That’s the three books so far, condensed extravagantly (sorry for those who wished for more detail. These are criminally short summaries… but we’re focusing on the main plot for now). Now that we’ve come to Rhythm of War, how does this book stack up compared to the other three so far?

The Good
There is a lot of good in this book, as there always has been for Sanderson. Here’s a few that stand out to me. But first, a short summary. Spoilers of the entire book to follow.
It’s been a year since Oathbringer, and the war continues to grind on. We start with an operation to rescue the city of Hearthstone using Navani’s new experimental floating platform, including Kaladin’s father, as well as a Herdazian military genius called the Mink. After the operation, we see the new world being built in Urithuru. As war wages around, Kaladin, Adolin, Shallan, and the rest of Bridge Four have built a friendship and a family. However, after Kaladin freezes up in battle when seeing Moash, Dalinar asks him to step down from military service. Kaladin must find out what to do next in his life. Meanwhile, Adolin and Shallan travel to Shadesmar because Honorspren have stopped coming to bond new Windrunner Knights Radiant. They set out to convince them to give humans a try again. At the same time, we get to see the point of view of Venli, the last surviving Listener who now works under two powerful immortal Fused, Lewshi and Raboniel. However, at the end of Oathbringer, she also bonded a Spren and became a Knight Radiant, the first Singer/Listener Knight Radiant in thousands years. While Dalinar, Jasnah, the Mink, and others head to Emul to fight decisive battles against the Singers and Fused, Navani holds down the tower of Urithuru, working on her experiments and a mysterious voice sending her letters. However, war in Emul is a feint, and the Singers and Fused capture Urithuru, shutting off most Radiant’s powers. Now, it’s Die Hard with magic, and Kaladin must fight the occupation while Navani tries to work with Venli and Raboniel while undermining them at the same time. The voice was the spren of the tower, the Sibling, and now Raboniel is trying to kill it. After many ups and downs, Urithuru is freed, Venli reveals herself which makes Lewshi betray Odium, Shallan and Adolin manage to convince some of the Honorspren through the testimony of his “Deadeye” Spren Maya, and Dalinar finds out that many of the Heralds are far crazier than they thought.
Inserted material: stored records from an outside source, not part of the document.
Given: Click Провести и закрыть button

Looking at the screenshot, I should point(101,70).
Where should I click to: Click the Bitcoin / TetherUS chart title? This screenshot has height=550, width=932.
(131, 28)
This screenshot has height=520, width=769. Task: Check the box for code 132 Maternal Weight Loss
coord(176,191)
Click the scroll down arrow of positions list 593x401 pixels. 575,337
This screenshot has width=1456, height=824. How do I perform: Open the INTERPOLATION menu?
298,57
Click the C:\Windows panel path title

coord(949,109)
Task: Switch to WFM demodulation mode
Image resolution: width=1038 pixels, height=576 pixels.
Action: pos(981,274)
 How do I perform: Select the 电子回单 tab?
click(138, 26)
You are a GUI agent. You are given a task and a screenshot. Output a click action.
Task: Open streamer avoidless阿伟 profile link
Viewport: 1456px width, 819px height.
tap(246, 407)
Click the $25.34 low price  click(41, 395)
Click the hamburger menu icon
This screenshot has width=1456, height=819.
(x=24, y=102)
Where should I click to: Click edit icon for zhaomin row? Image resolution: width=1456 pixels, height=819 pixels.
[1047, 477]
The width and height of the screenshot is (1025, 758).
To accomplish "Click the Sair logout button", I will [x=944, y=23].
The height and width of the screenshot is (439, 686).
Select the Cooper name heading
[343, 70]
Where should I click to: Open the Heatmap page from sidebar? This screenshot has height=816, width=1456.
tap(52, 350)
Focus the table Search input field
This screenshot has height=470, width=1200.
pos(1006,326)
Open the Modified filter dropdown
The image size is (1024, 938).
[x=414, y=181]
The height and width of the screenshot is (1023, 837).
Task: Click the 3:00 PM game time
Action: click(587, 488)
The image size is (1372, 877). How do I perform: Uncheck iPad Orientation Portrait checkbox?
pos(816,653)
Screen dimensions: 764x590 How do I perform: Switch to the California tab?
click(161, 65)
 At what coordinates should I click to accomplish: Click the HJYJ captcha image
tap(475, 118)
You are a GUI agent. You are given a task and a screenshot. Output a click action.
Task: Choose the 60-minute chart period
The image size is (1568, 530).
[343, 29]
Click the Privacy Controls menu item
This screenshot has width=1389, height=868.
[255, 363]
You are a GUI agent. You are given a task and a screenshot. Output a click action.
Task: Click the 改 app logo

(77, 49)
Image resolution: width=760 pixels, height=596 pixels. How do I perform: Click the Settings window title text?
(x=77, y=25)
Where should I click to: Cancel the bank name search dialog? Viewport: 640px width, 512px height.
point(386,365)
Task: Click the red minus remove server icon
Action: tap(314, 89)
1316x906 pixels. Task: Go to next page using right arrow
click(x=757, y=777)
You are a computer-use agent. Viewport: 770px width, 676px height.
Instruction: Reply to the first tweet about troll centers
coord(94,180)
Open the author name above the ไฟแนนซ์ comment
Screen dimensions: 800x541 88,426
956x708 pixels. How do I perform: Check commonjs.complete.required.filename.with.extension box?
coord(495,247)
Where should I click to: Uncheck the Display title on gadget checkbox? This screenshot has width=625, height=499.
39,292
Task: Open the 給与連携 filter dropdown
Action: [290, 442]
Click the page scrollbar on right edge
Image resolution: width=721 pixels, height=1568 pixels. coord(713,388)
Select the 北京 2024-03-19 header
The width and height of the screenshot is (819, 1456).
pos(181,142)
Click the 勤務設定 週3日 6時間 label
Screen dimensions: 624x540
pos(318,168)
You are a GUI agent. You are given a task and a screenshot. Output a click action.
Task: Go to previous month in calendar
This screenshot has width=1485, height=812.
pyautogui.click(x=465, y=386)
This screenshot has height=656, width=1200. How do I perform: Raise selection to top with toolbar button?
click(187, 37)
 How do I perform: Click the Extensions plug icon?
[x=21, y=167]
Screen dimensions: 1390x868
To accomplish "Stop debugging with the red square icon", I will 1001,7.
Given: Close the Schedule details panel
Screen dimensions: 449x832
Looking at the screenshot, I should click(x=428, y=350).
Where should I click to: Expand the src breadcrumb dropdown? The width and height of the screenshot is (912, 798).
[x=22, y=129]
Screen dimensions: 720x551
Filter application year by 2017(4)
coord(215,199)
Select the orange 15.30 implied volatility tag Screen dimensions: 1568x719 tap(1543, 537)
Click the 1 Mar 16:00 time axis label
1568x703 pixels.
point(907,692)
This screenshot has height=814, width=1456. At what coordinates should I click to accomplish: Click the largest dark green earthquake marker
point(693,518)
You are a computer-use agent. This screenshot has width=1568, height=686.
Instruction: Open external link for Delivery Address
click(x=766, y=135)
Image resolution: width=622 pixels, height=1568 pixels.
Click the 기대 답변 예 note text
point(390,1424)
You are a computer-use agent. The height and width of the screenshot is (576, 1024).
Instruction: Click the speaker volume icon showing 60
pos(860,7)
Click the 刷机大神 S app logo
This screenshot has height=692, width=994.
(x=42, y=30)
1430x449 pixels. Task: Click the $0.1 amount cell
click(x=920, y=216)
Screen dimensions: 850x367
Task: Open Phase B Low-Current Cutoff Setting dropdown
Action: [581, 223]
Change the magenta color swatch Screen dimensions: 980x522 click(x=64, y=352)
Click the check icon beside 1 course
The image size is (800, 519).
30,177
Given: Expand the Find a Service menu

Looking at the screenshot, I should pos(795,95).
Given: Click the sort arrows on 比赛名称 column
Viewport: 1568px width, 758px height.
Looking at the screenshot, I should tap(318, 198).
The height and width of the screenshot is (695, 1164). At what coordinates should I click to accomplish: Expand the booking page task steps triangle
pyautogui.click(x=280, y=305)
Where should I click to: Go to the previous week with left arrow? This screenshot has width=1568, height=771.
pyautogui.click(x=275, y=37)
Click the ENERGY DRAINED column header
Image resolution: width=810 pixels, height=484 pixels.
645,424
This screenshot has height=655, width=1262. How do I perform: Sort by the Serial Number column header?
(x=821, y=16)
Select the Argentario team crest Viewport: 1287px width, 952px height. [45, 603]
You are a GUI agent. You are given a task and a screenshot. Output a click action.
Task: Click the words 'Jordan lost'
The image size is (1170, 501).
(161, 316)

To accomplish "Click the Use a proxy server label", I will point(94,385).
Spoilers for the rest of the book to follow as we discuss some highlights.
Raboniel, Lady of Wishes was a highlight of the book for me, as was the window into Singer and Fused culture. Raboniel is a Fused who is a master of science. She’s almost a “mad scientist” so to speak. In the previous Desolation, she tried to invent a disease to wipe out humanity and she didn’t care if it killed Singers as well. Thankfully it did not work, but she is known for being cold, ferocious, and calculating. However, through both the singer Venli and the captured Navani, we see a completely different side of her. She is fascinated by the science of Voidlight, Stormlight, Lifelight, and how they mix. At first, Raboniel says she wants to get anti-Voidlight to kill Odium, to end the war once and for all. But it is revealed she wants anti-Voidlight to kill Spren, and that the Fused are almost half-Spren, half-physical beings. Raboniel has a daughter Fused who is insane because she has traveled back and forth to Braize too many times. So, once anti-Voidlight is invented, she uses it to kill her daughter. Then, she gives the dagger to Moash, to kill Kaladin once and for all. The twists and turns of Raboniel are really interesting. She’s the first Fused that we’re really gotten to see up close and personal from multiple perspectives, and the insights she offers on Singer culture and Fused culture and serving Odium are really cool. She puts flesh and bones on the evil of the Fused, and you understand why they are the way they are. She’s a really great “understandable Villain,” always one step ahead of the heroes until she isn’t and Navani outthwarts her. But even to the end, Raboniel has respect for Navani and helps her defeat Moash. She was the best part of the book for me and a really well-written character.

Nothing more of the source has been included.